When Evolve was first released it was sold at full price and it banked the lion’s share on its multiplayer mode.
For a variety of reasons players began leaving the game and its servers soon became barren. To combat this, developer Turtle Rock Studios decided to turn it into a free to play (F2P) game that anyone could download from Steam. Those who had forked out money for the game on its initial release were given in-game currency and unlocks as compensation. Oh, and for some reason, the game was renamed Evolve Stage 2.
Initially, the plan seemed to work as the game saw almost an 8 000% percent increase in players. But, as many online had said, the real test would come months after this initial craze died down. Would Evolve Stage 2 be able to hang onto its new players?

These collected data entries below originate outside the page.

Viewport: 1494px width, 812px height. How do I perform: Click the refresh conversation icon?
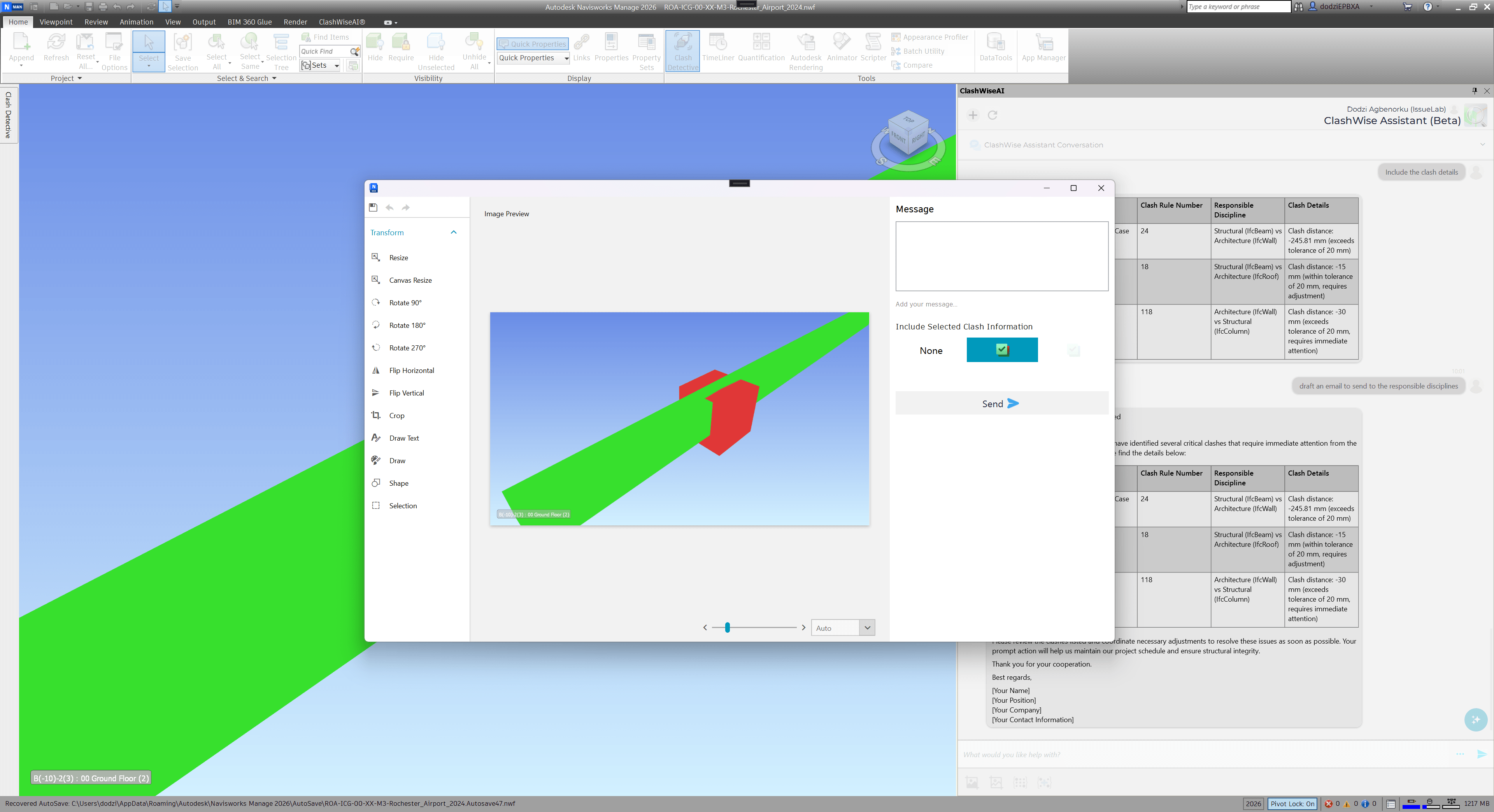pos(992,116)
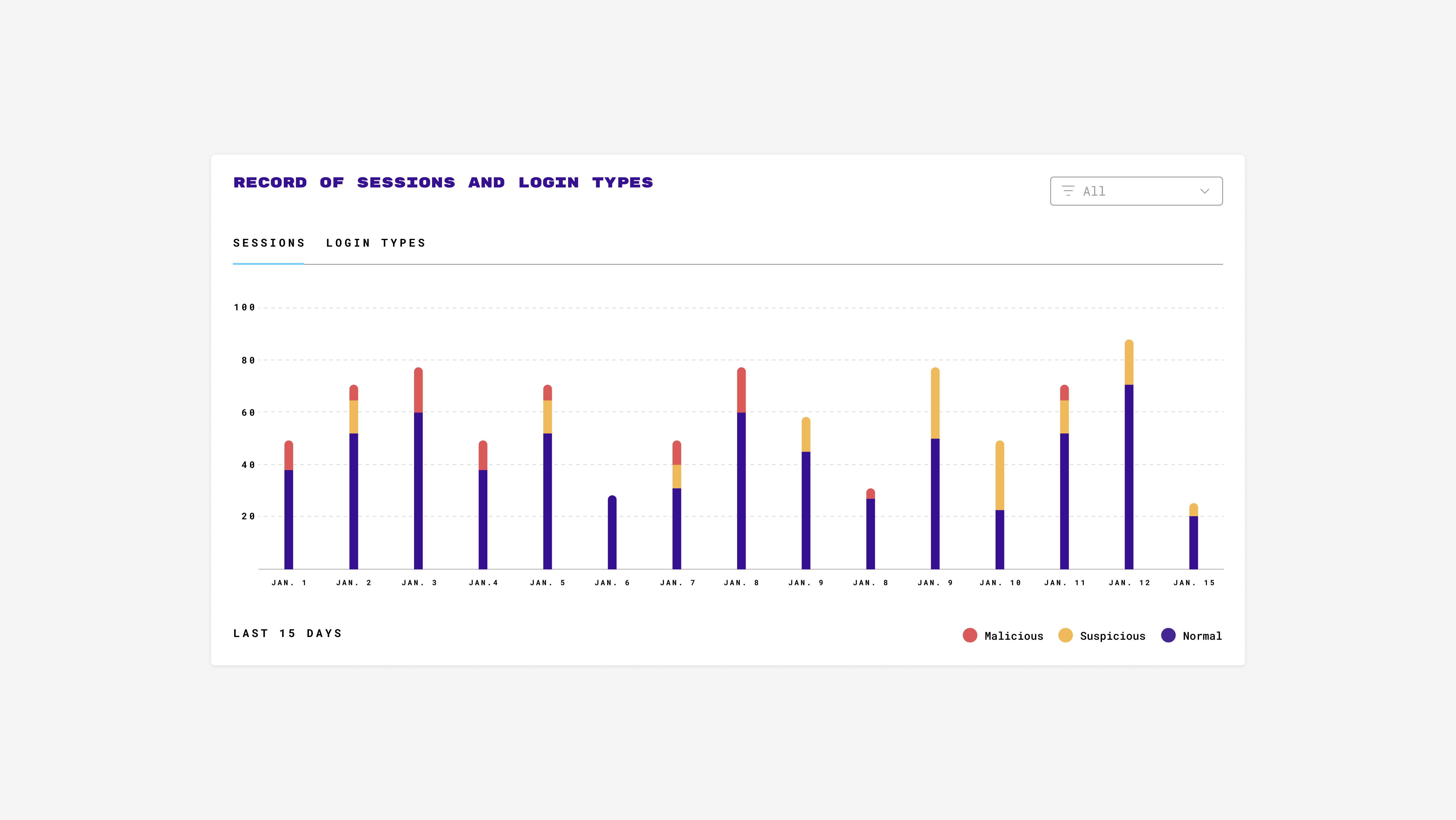
Task: Switch to the Sessions tab
Action: (268, 243)
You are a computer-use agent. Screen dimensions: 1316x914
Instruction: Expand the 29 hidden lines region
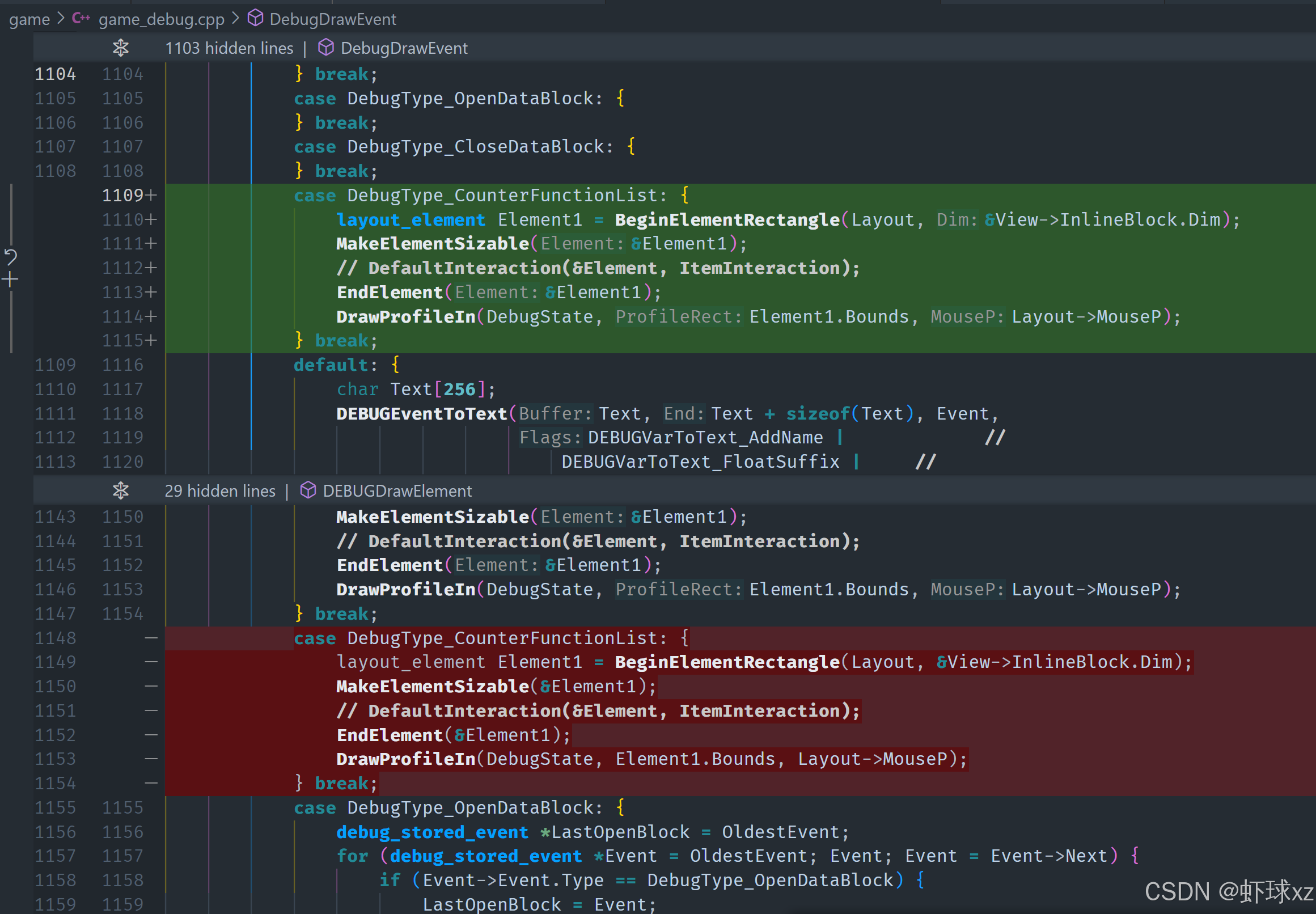(219, 492)
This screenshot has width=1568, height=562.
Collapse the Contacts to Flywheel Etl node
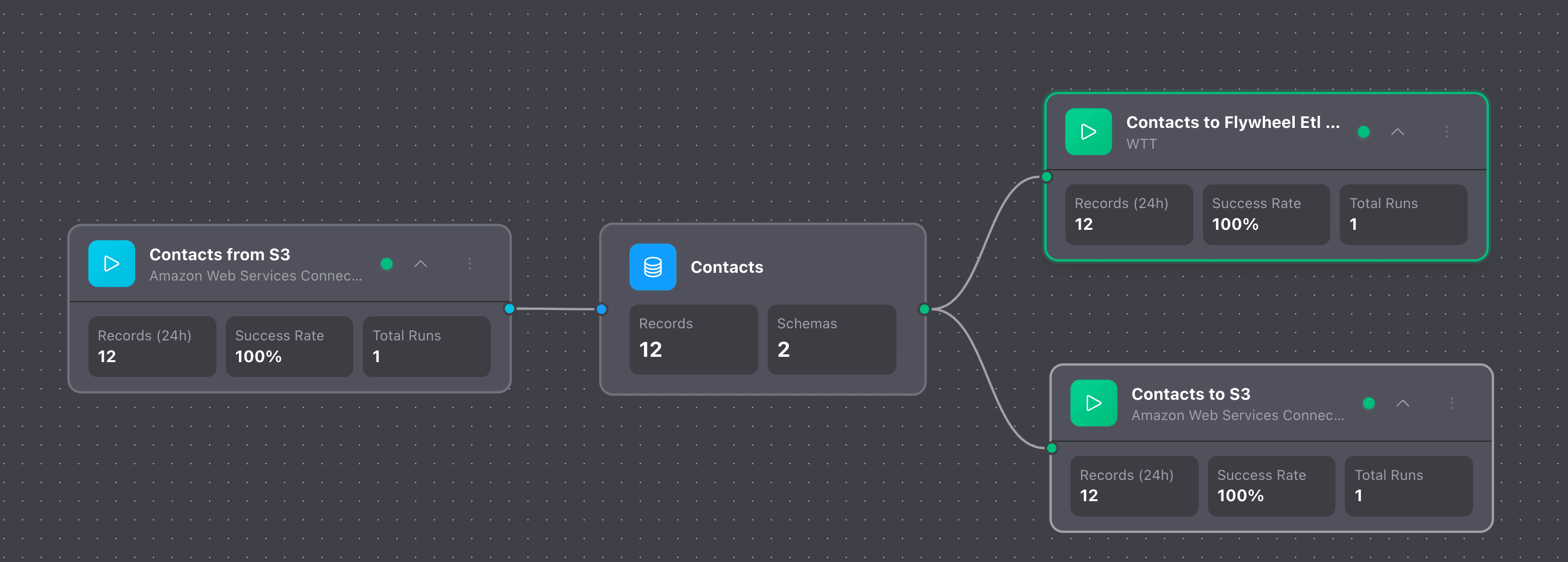(x=1398, y=131)
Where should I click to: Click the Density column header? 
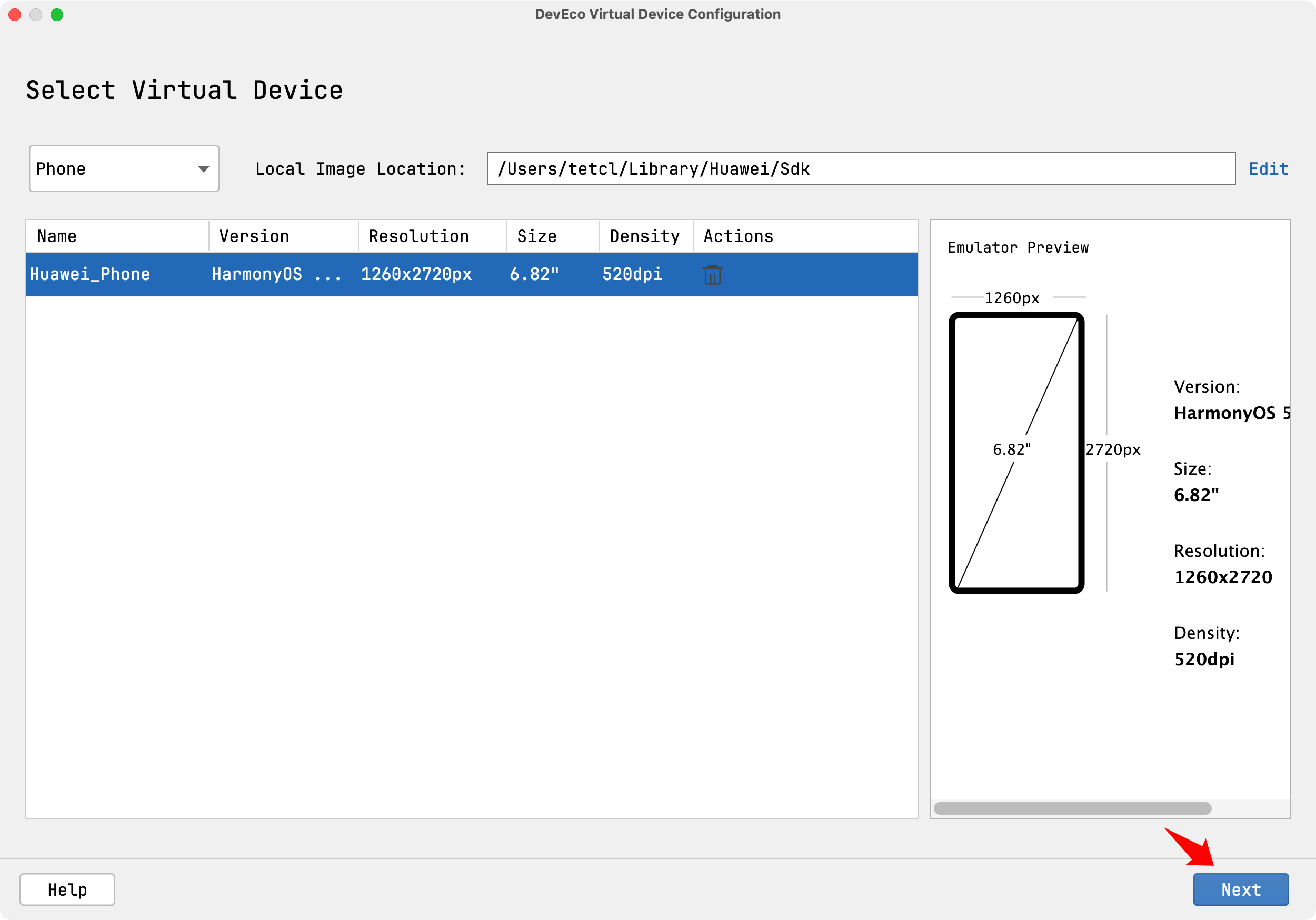pos(644,236)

Well, we’ve been tracking it for three months now and we have more numbers to share with you.
October hasn’t been a banner month for the game, but the steady decline we saw in September has leveled off to around 3 000 or less concurrent players.
The numbers we’ve been looking at all this time stem from the peak number of players on July 6th at 21:20 – a day before it became free to play. The other numbers listed below are from the same time of day a month apart:
|Date||Number of players|
|July 7th||12 140|
|August 7th||8 873|
|September 7th||2 515|
|October 7th||2 162|
Now we realise that we’re not mathematicians and our numbers may be wrong, but looking at the graphs provided by unoffical source Steamdb it’s clear that the game may have hit a plateau.
We’ll keep on checking in on this strange beast of a game periodically to see what it and its players are up to. Regardless of it being a success or a failure, it will surely be a model for similar struggling, multiplayer-focused games.